Il Tirreno compie 140 anni, dentro al Centro stampa del giornale Passo dopo passo ecco come ogni giorno a Livorno si stampa Il Tirreno

Non conquisti le edicole per 140 anni a caso, lo ripeto. Perché la tradizione si difende quando si ha la capacità di rinnovarla restando in sintonia con la propria comunità. “Il Tirreno” oggi è un complesso e articolato sistema informativo multimediale, all’interno di uno dei più grandi gruppi editoriali in Europa. Ogni mattina si presenta nelle sue città in dieci edizioni di carta: Livorno, Cecina-Rosignano, Grosseto, Lucca, Massa Carrara, Piombino e Isola d’Elba, Pisa, Pontedera-Empoli, Pistoia-Prato-Montecatini Terme, Viareggio. Mentre sul web sono addirittura quattordici le homepage dedicate ai territori. Una capillarità tale da garantire un rapporto diretto con i lettori. L’informazione corre lungo tutto l’arco della giornata con un flusso costante sui social.

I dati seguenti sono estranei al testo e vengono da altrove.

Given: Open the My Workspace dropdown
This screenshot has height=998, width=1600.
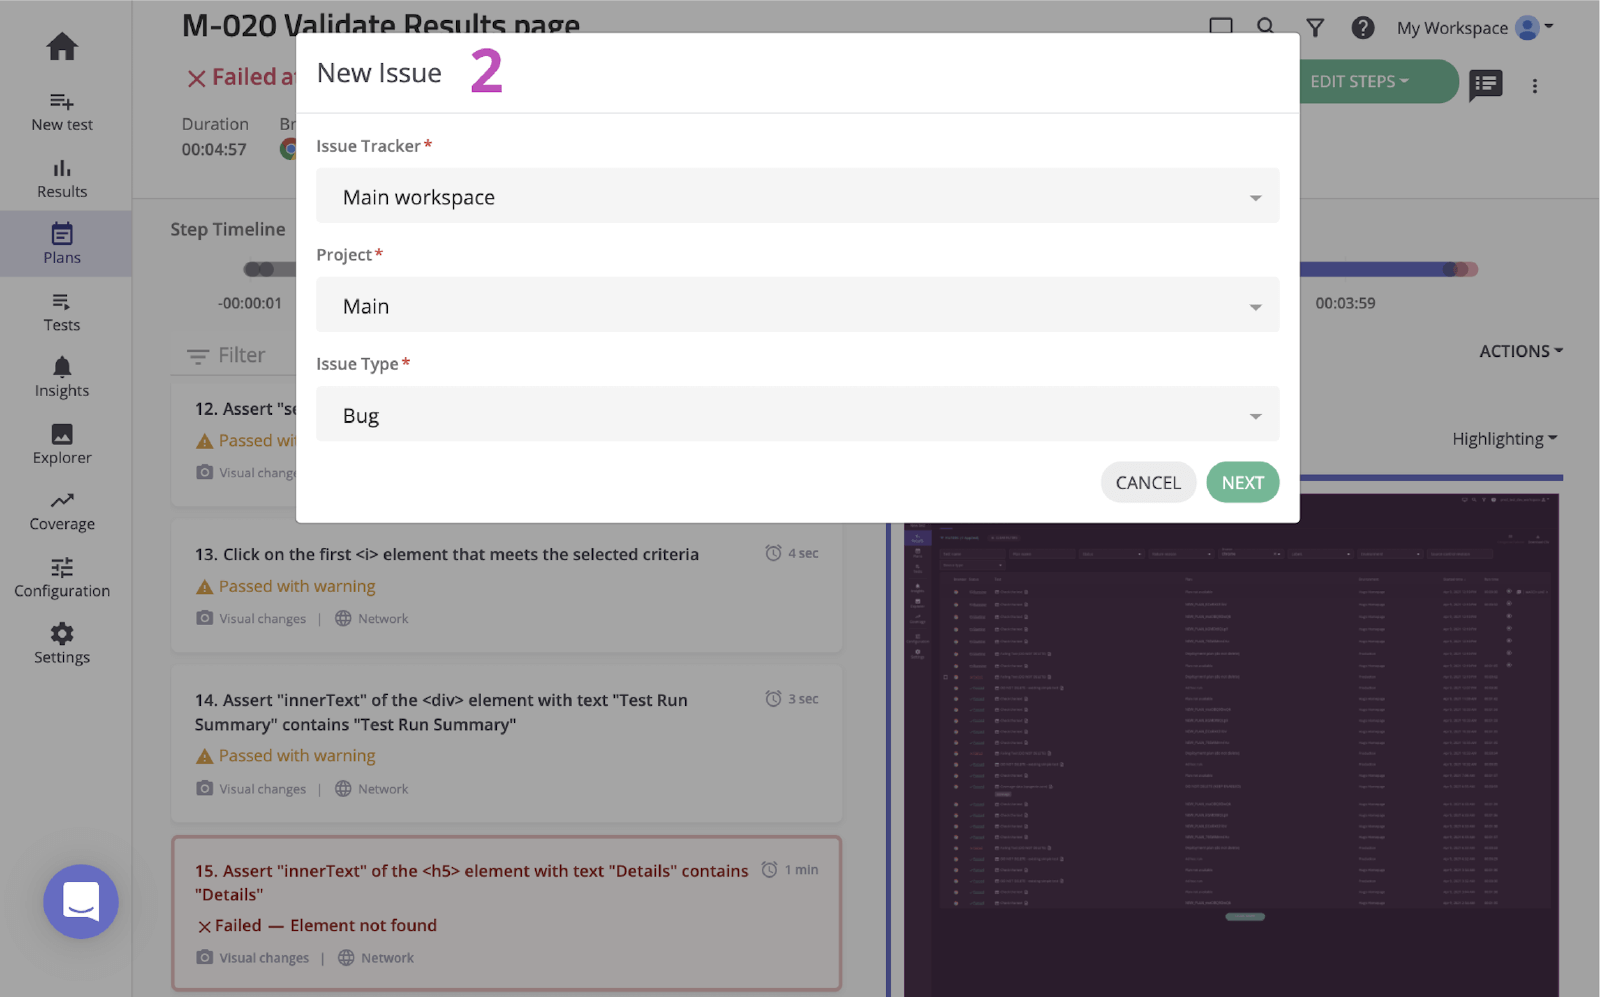Looking at the screenshot, I should pyautogui.click(x=1475, y=28).
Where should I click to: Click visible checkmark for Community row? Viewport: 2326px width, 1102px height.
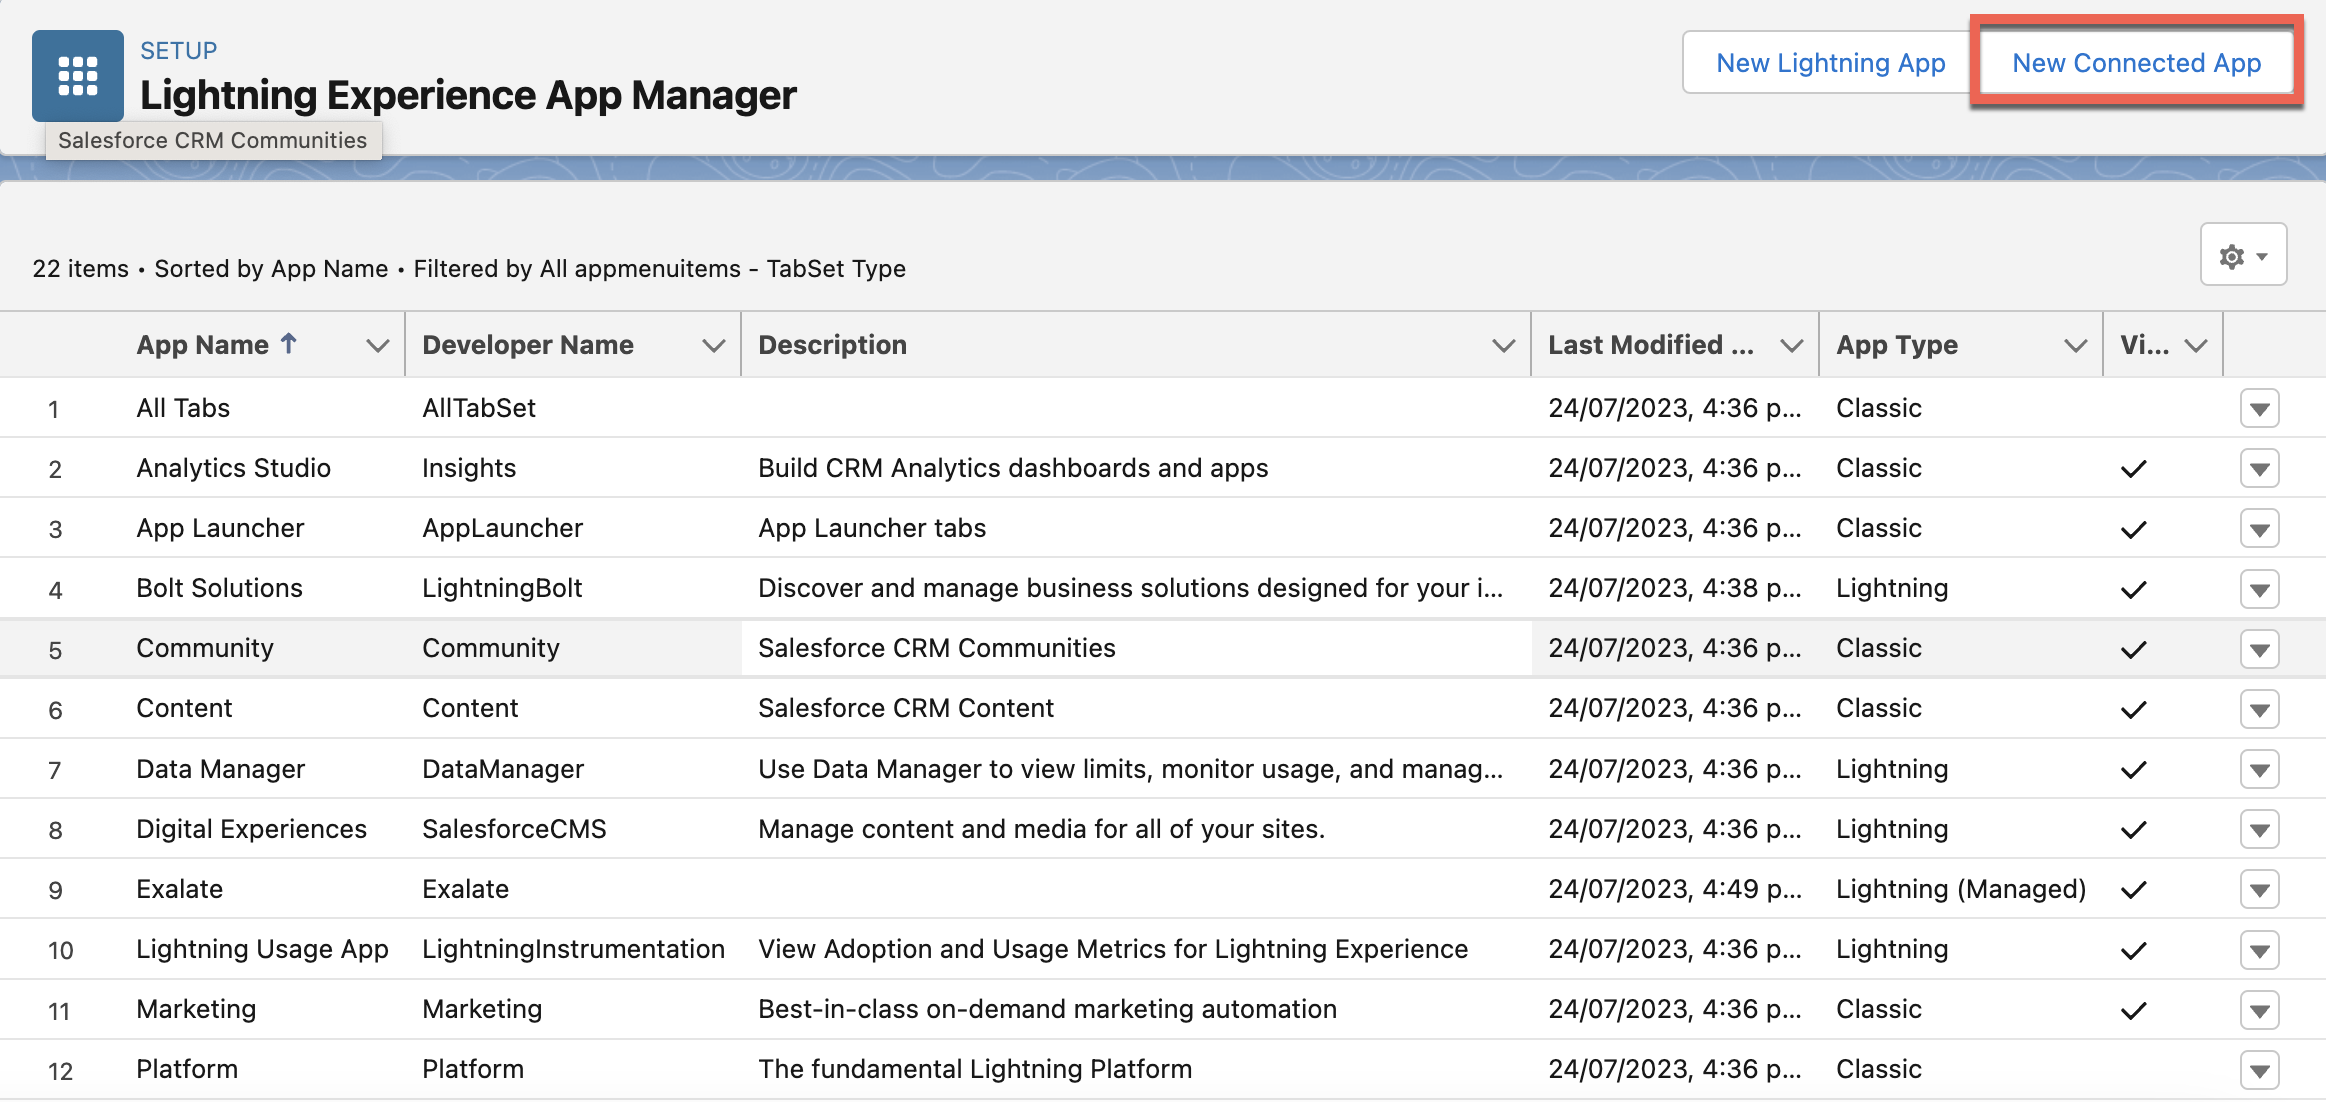(x=2133, y=650)
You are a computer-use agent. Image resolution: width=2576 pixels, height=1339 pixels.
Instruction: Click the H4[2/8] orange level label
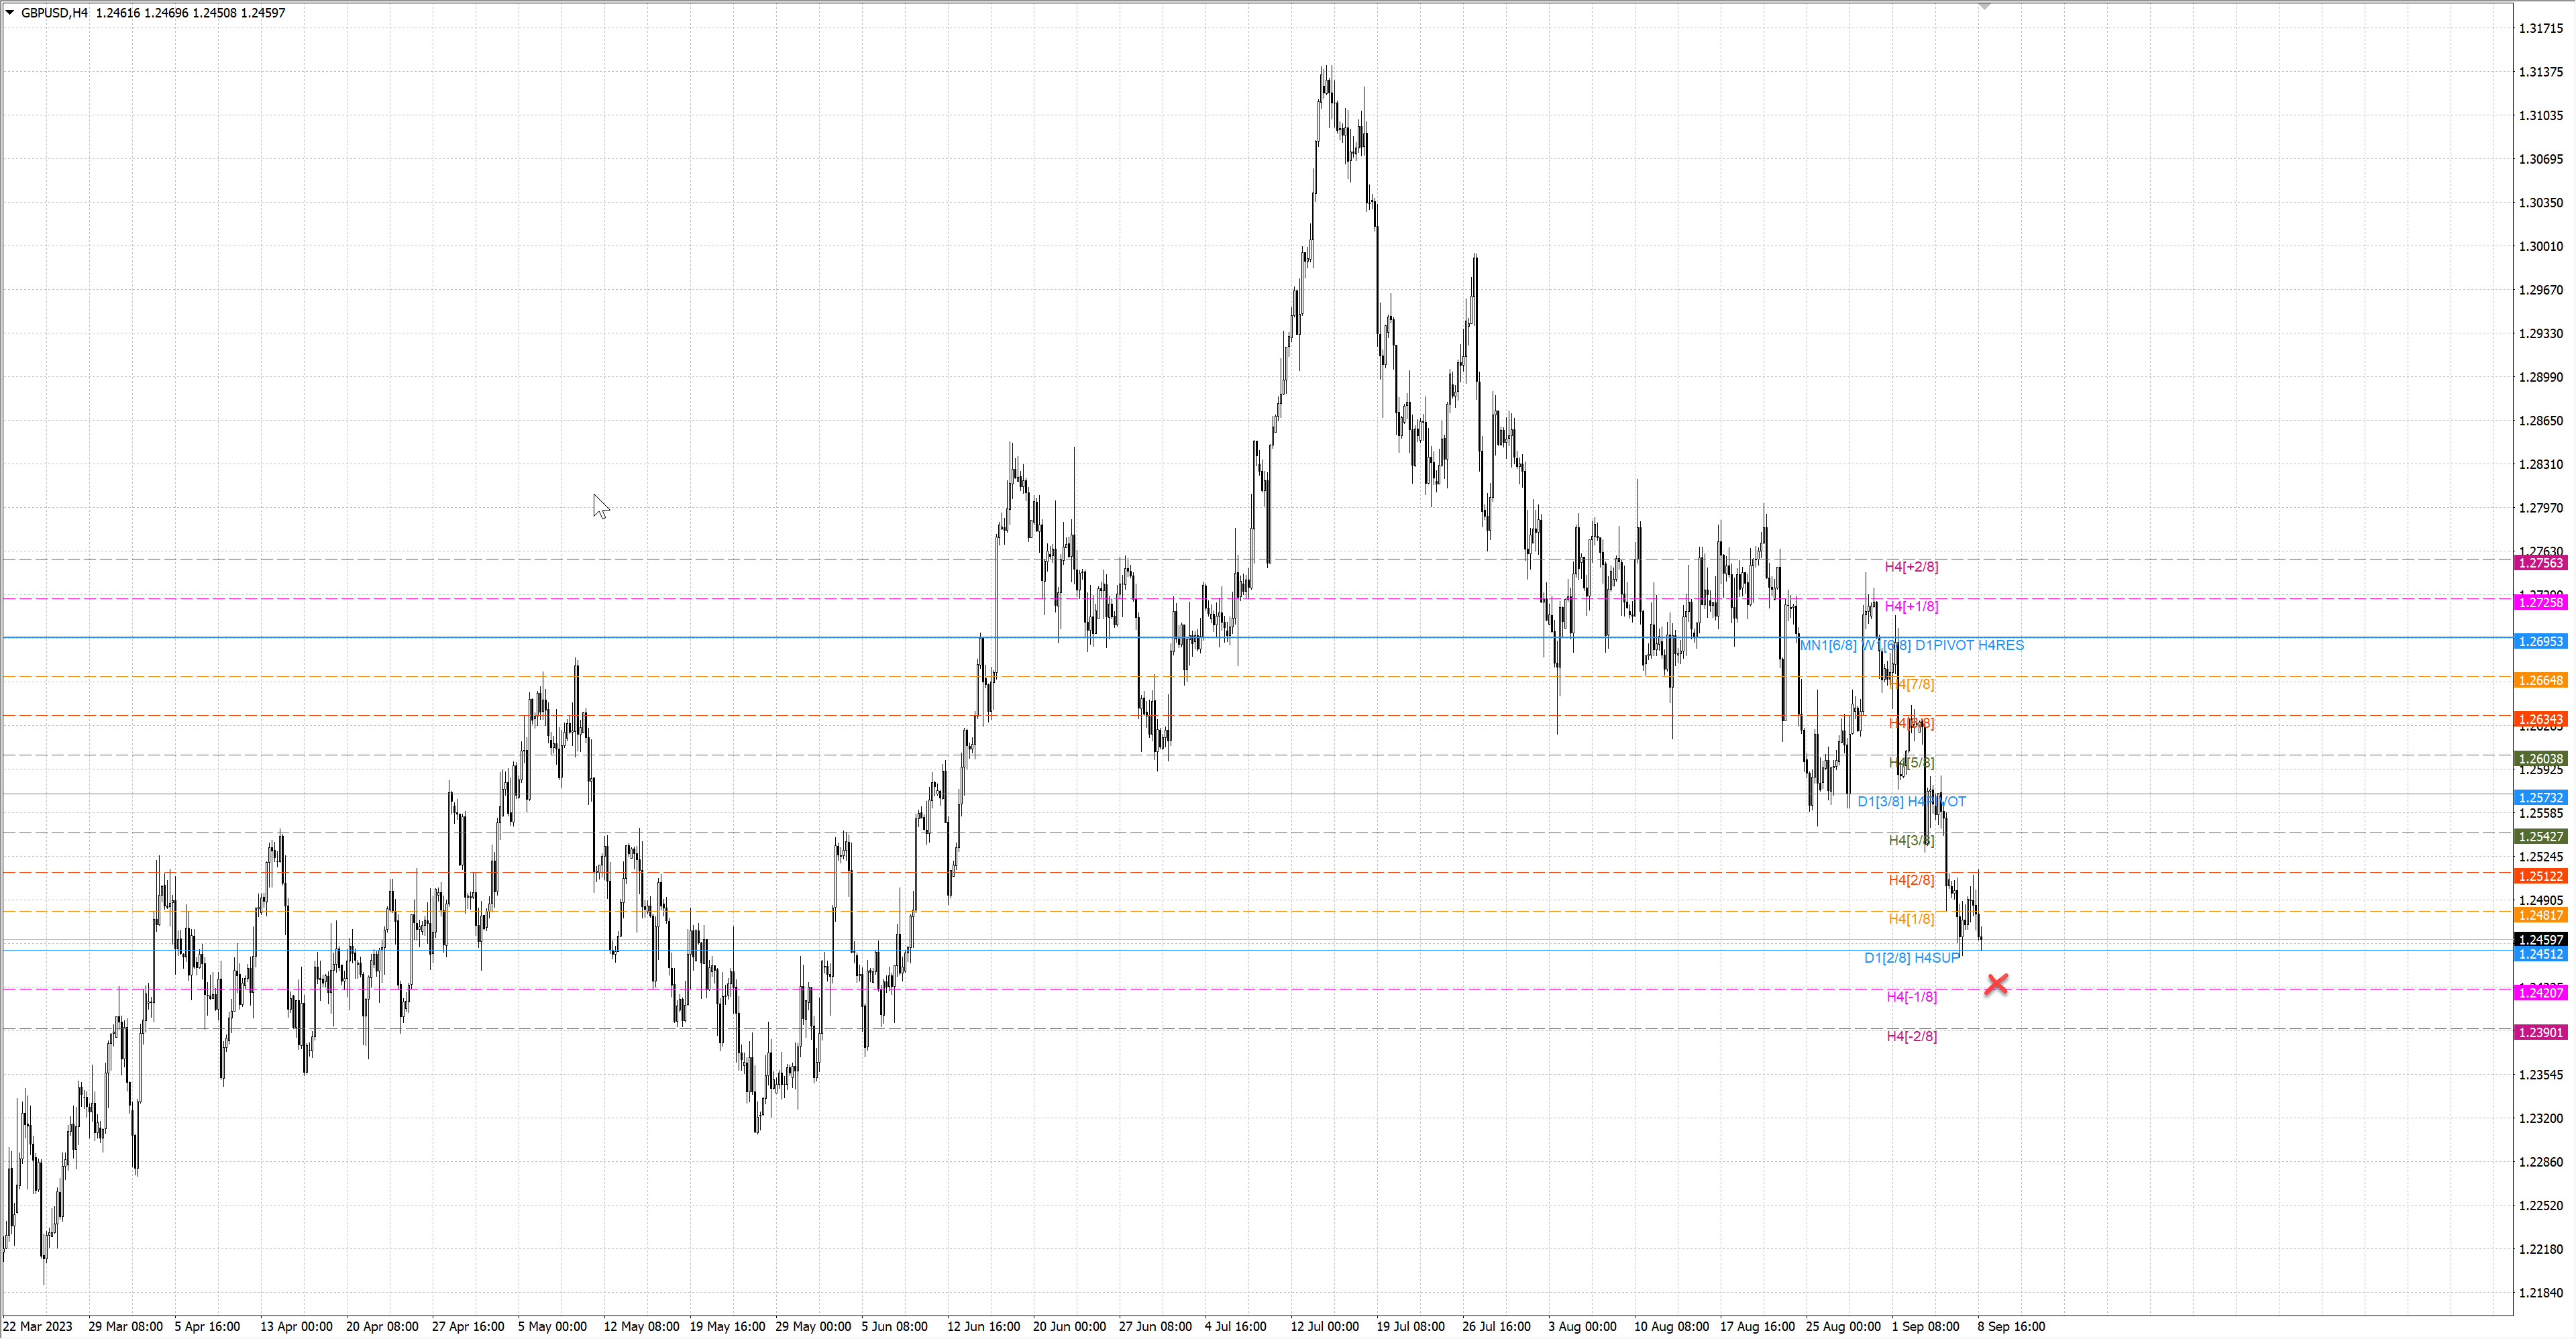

Una vastissima comunità di donne e uomini liberi, appassionati, curiosi, a volte critici con il loro giornale, come è giusto che sia quando si dialoga con qualcuno a cui si tiene. Di carta o digitale che sia, “Il Tirreno” è una festosa bandiera per i lettori che hanno l’orgoglio di sventolarla. E noi con loro. Per i prossimi anni.